▶ What is being asked:
Repeat verbatim, and only, the lines of the data below, beginning at the line that contains "You are a GUI" and stopping after the line that contains "Image resolution: width=800".

▶ Records for this task:
▼

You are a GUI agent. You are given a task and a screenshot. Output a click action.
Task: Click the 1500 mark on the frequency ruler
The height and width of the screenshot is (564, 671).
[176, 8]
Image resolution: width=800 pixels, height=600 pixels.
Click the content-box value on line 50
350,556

▲
▼

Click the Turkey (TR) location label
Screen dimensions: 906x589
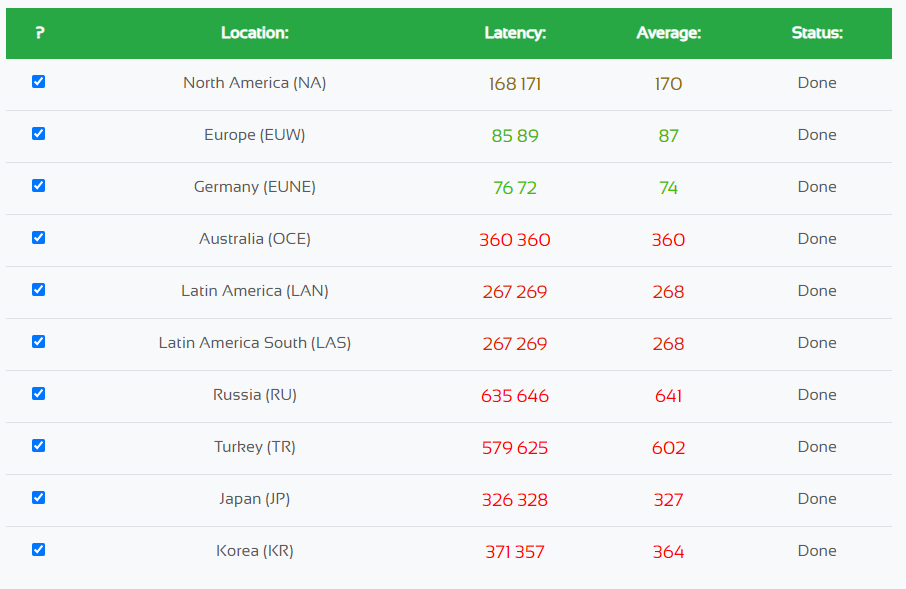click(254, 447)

▲

▶ Response area:
You are a GUI agent. You are given a task and a screenshot. Output a click action.
Task: Click the 1500 mark on the frequency ruler
The height and width of the screenshot is (564, 671).
[176, 8]
Image resolution: width=800 pixels, height=600 pixels.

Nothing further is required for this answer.